======== Task material
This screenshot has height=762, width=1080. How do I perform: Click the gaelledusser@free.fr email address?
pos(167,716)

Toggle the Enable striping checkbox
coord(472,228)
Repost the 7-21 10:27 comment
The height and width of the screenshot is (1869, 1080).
================
======== Task material
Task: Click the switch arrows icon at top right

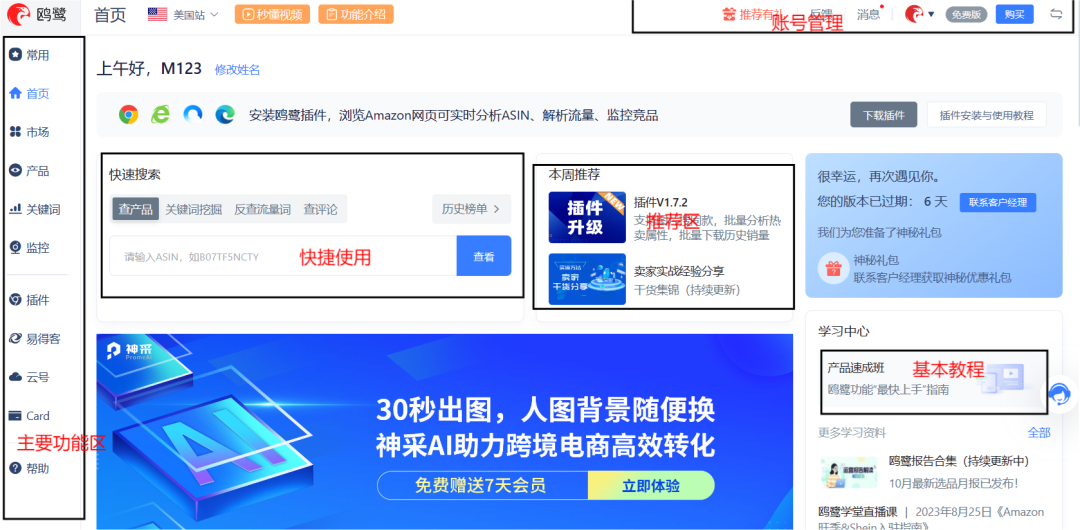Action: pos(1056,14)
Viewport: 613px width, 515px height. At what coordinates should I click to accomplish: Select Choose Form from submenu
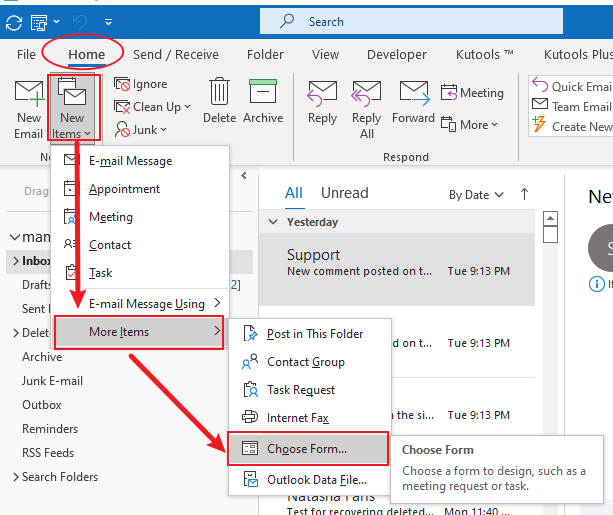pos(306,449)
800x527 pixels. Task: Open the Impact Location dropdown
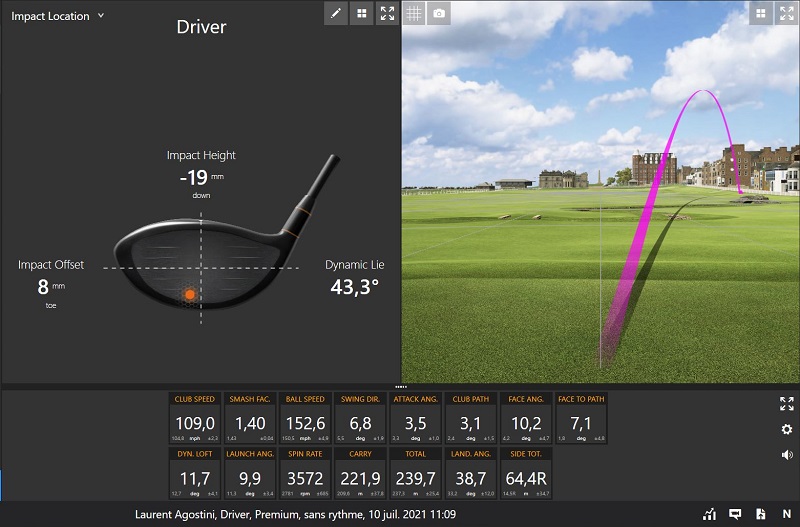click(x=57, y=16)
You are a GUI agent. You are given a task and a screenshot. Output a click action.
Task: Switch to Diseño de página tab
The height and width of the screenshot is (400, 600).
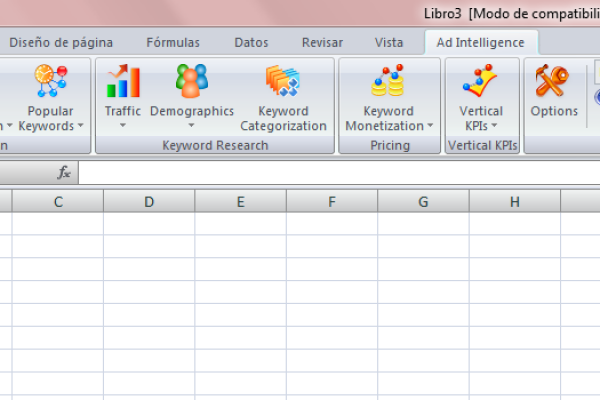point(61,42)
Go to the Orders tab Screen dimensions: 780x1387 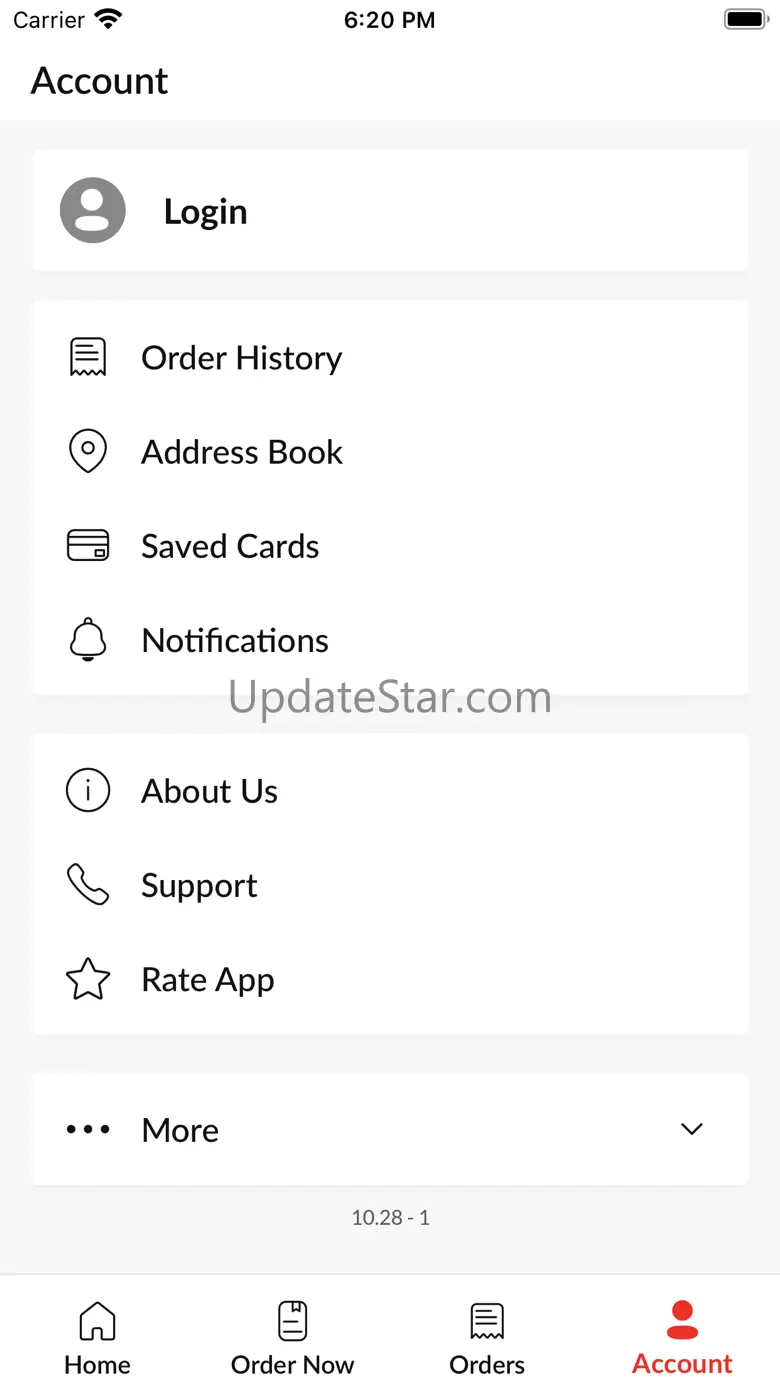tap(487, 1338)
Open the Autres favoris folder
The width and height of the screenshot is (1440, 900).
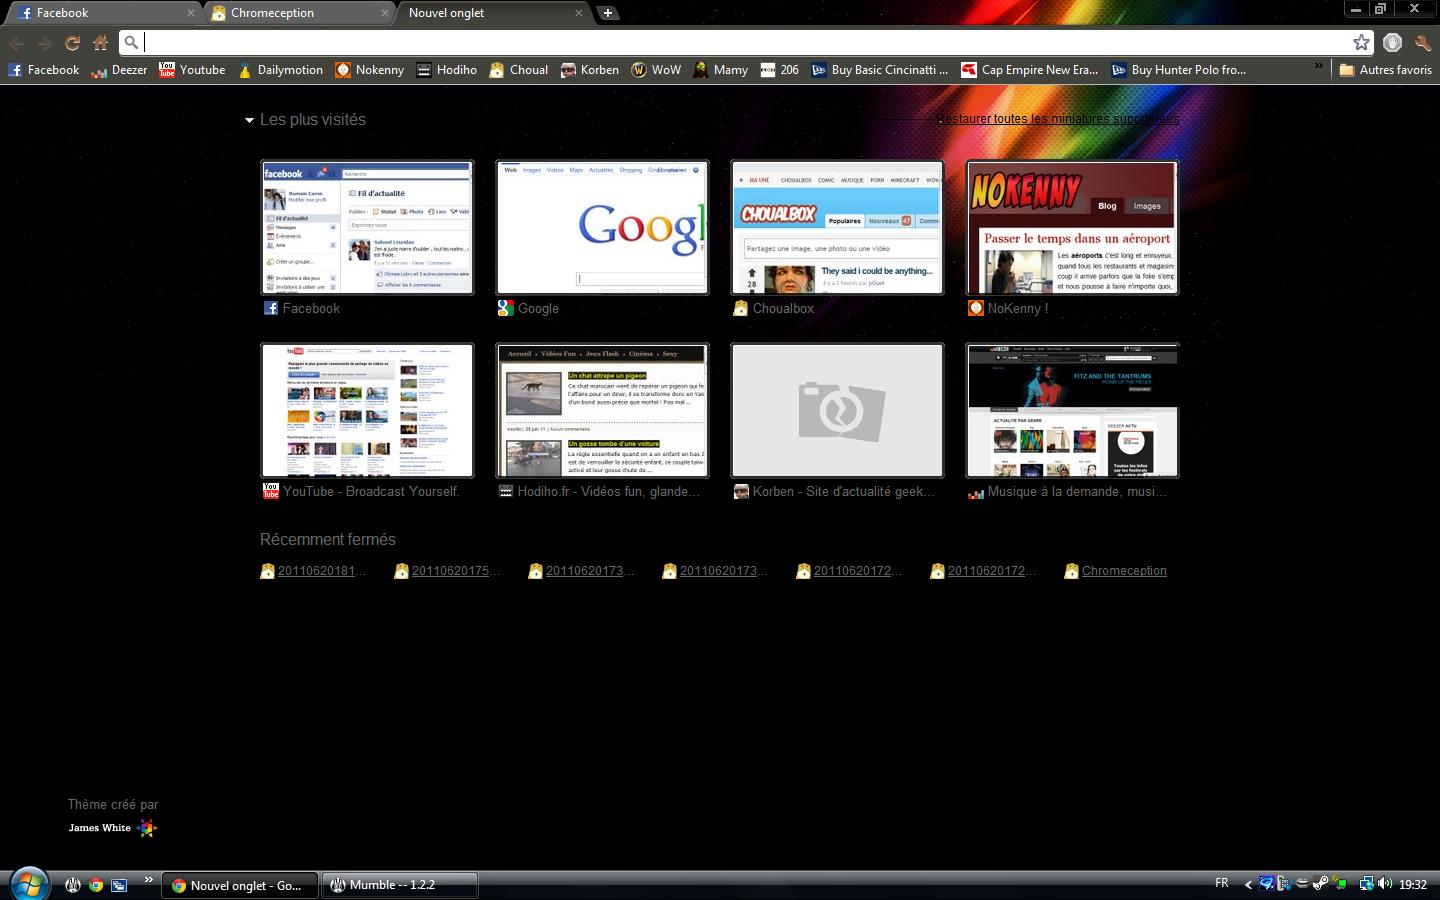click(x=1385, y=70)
================
======== Task material
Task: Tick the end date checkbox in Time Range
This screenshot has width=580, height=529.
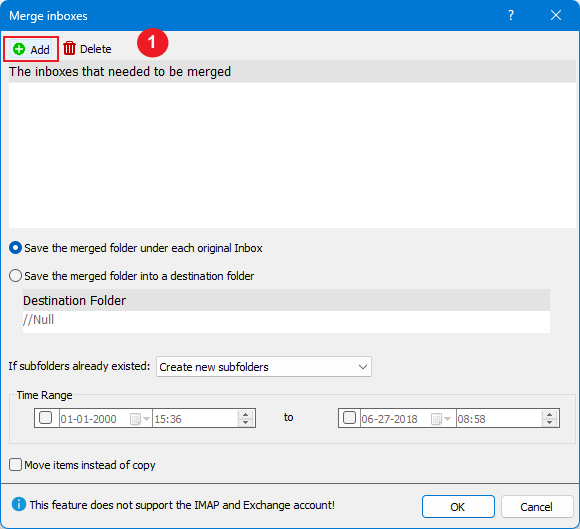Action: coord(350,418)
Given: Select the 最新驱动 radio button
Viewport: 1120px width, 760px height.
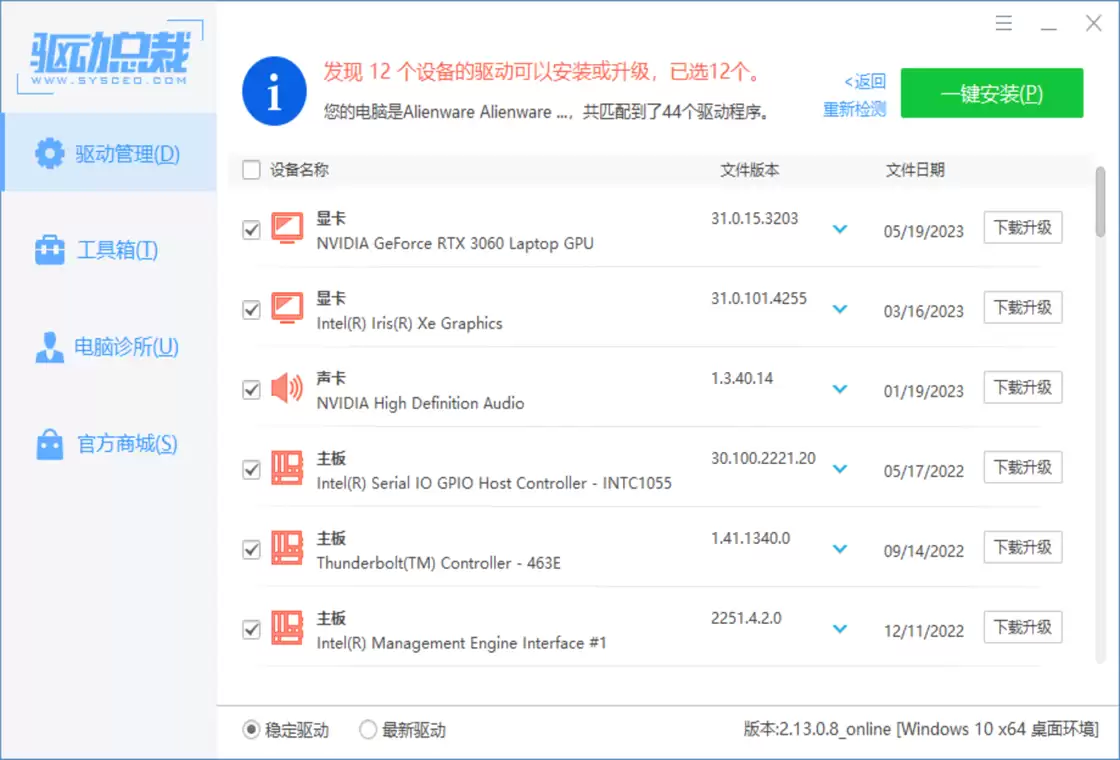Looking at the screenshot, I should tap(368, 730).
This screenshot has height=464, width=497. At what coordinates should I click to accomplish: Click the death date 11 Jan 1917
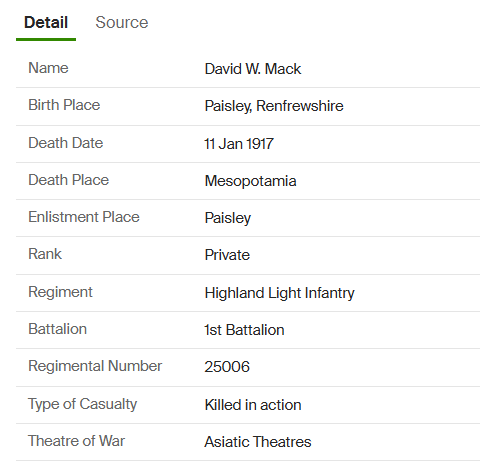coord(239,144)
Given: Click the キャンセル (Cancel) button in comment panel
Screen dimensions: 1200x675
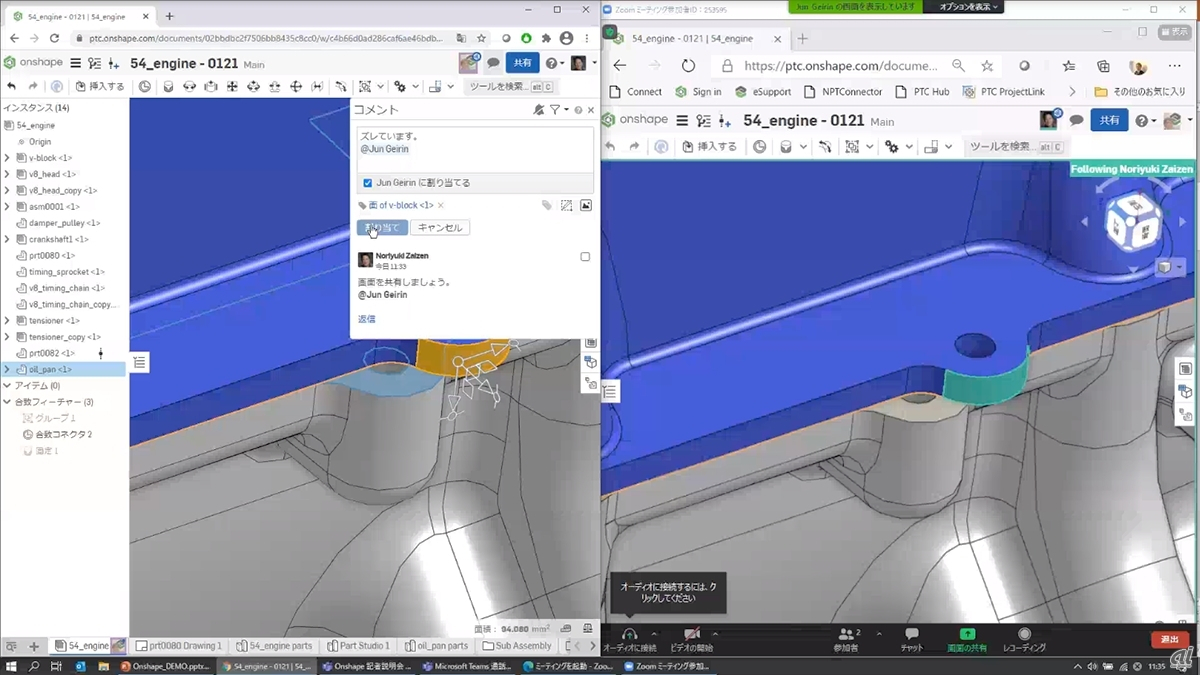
================
** What this task involves **
Give back precisely the lines above that start at the line containing "This screenshot has height=762, width=1080." and end at the line containing "The height and width of the screenshot is (1869, 1080).", inclusive. No other lines belong in the output.

** Result of the task **
This screenshot has height=762, width=1080. How do I perform: Click the gaelledusser@free.fr email address?
pos(167,716)

Toggle the Enable striping checkbox
coord(472,228)
Repost the 7-21 10:27 comment
The height and width of the screenshot is (1869, 1080).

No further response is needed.